* _Aim of the task_
Could you repeat exactly the lines below, from the line containing "Click the Wednesday Lunch section heading" through the last one, both included, while leaving out any pictures?
Segment Start: Data in this exercise
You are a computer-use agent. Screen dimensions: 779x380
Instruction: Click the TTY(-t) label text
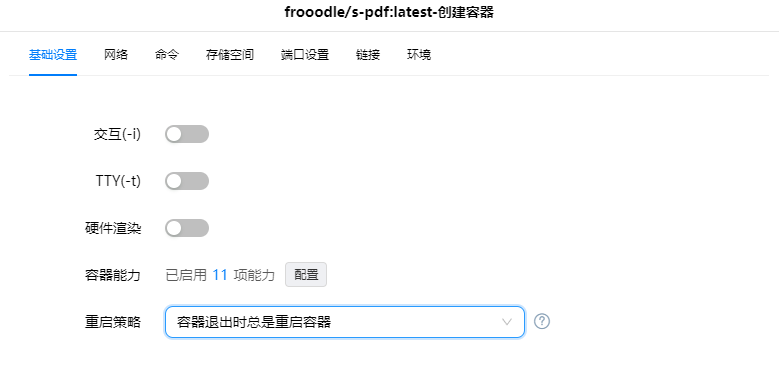pyautogui.click(x=118, y=181)
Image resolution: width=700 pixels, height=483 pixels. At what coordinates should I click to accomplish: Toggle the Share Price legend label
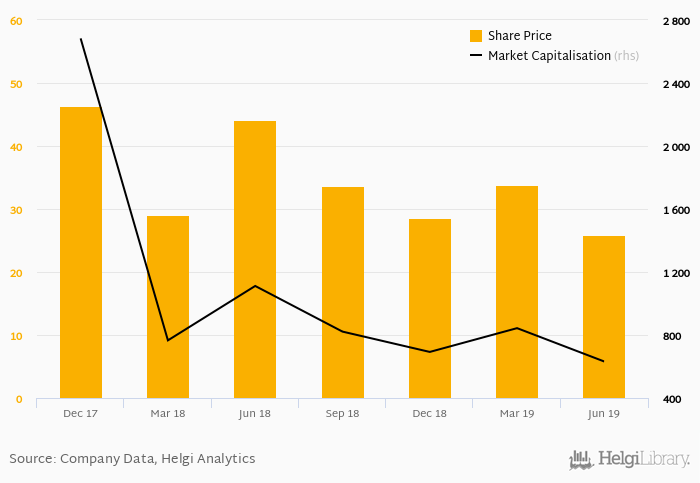(520, 36)
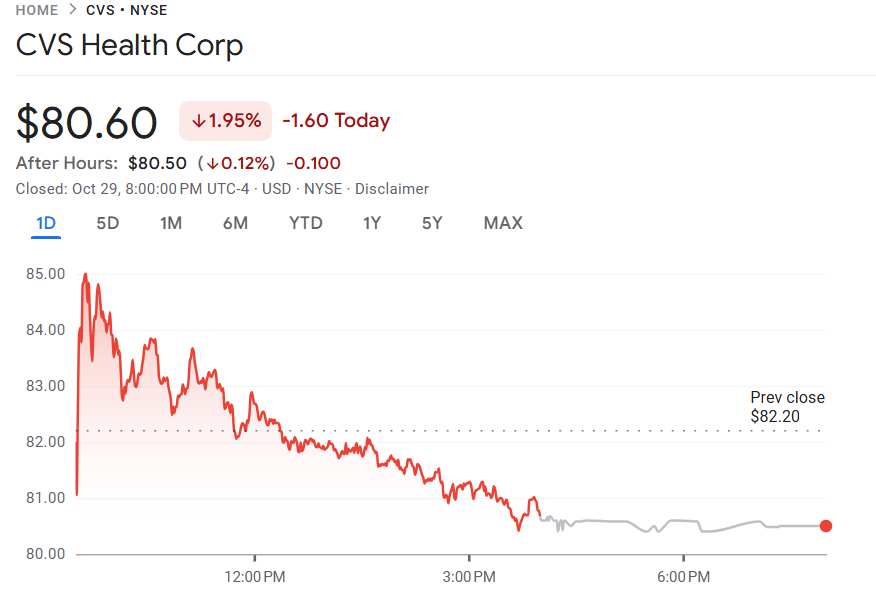
Task: Click the down arrow in the 1.95% badge
Action: 198,121
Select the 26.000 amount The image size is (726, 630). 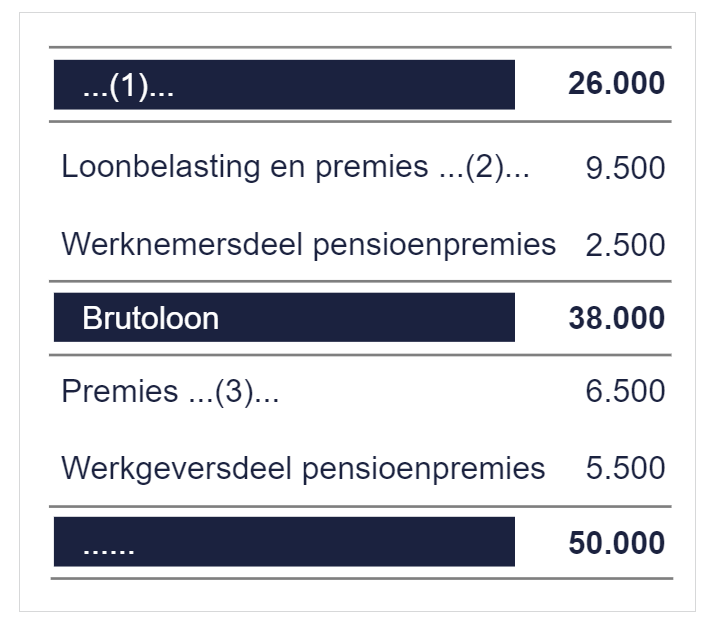[617, 84]
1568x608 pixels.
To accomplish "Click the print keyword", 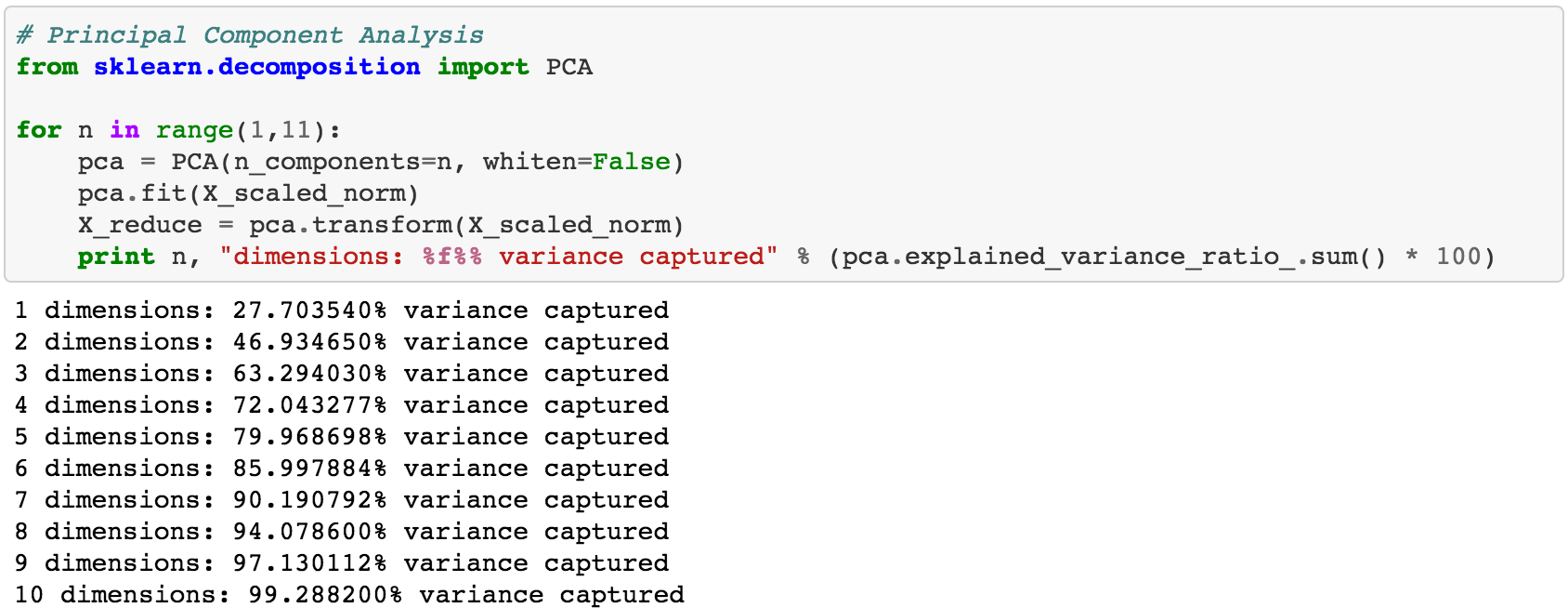I will coord(116,257).
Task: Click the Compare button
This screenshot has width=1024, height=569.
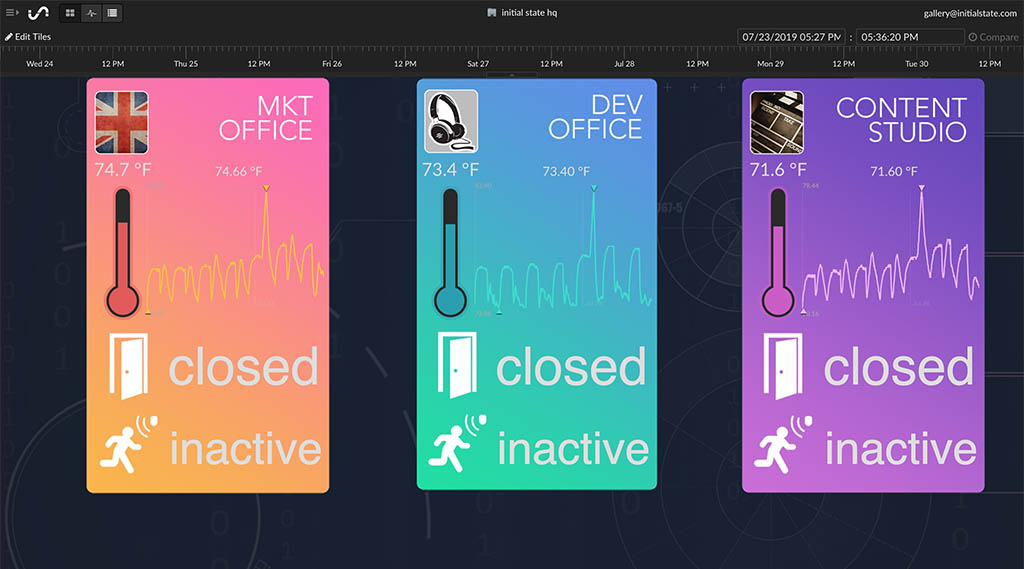Action: 993,37
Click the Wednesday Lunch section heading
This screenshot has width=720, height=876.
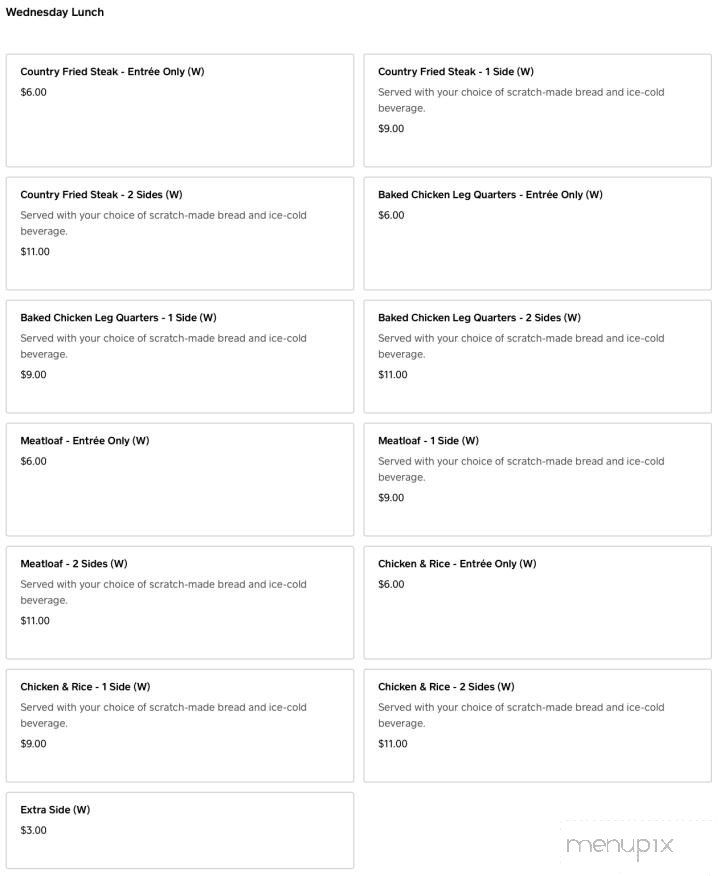tap(55, 12)
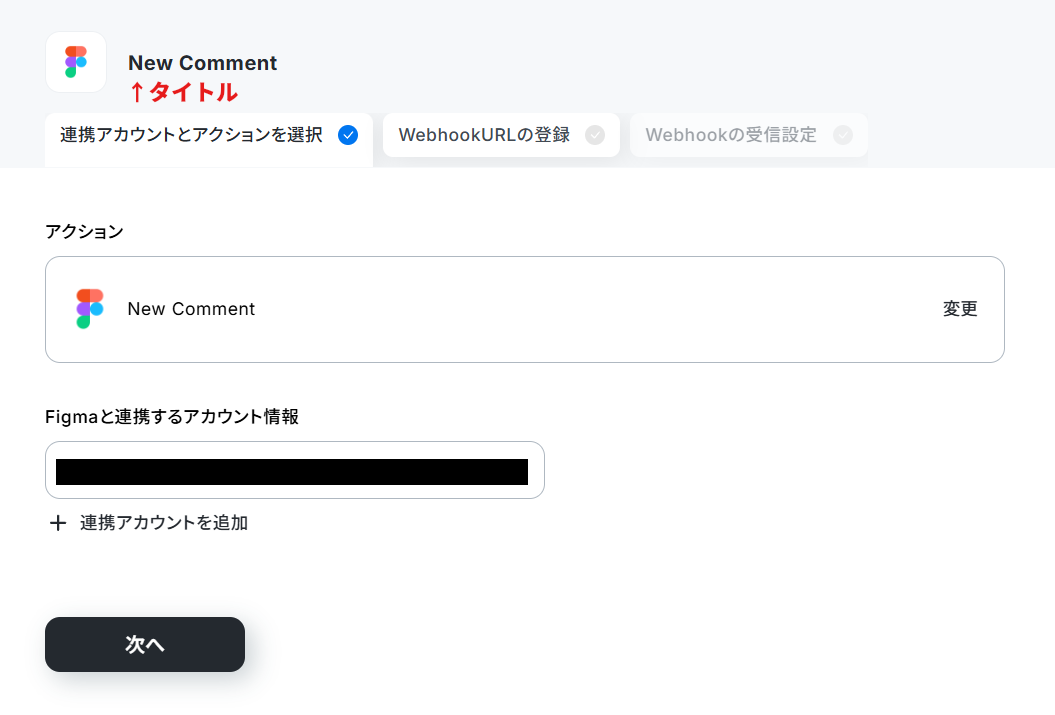The width and height of the screenshot is (1055, 715).
Task: Click the New Comment title at the top
Action: point(203,63)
Segment End: Data in this exercise
* _Solution to this problem_
Click the Wednesday Lunch section heading
This screenshot has width=720, height=876.
tap(55, 12)
The width and height of the screenshot is (1055, 715).
Task: Click the New Comment title at the top
Action: point(203,63)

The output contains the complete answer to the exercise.